SET TASK
Find each line in the items below that contains the word "icon" and copy those lines.

RECORDED DATA
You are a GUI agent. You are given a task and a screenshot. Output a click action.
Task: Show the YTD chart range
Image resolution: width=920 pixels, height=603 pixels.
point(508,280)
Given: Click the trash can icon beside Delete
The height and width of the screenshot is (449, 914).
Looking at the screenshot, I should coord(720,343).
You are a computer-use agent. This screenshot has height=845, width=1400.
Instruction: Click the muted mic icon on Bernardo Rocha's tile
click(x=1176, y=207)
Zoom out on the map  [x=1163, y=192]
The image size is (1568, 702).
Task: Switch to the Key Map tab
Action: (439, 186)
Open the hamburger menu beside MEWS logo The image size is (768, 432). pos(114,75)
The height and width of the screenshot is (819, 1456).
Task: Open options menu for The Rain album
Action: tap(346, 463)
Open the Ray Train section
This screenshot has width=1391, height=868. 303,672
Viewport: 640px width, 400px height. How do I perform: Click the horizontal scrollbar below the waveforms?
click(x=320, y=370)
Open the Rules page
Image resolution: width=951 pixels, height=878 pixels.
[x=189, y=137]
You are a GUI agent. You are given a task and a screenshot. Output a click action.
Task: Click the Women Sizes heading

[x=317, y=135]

FINAL RESULT
Given: Click the trash can icon beside Delete
Instruction: Click the muted mic icon on Bernardo Rocha's tile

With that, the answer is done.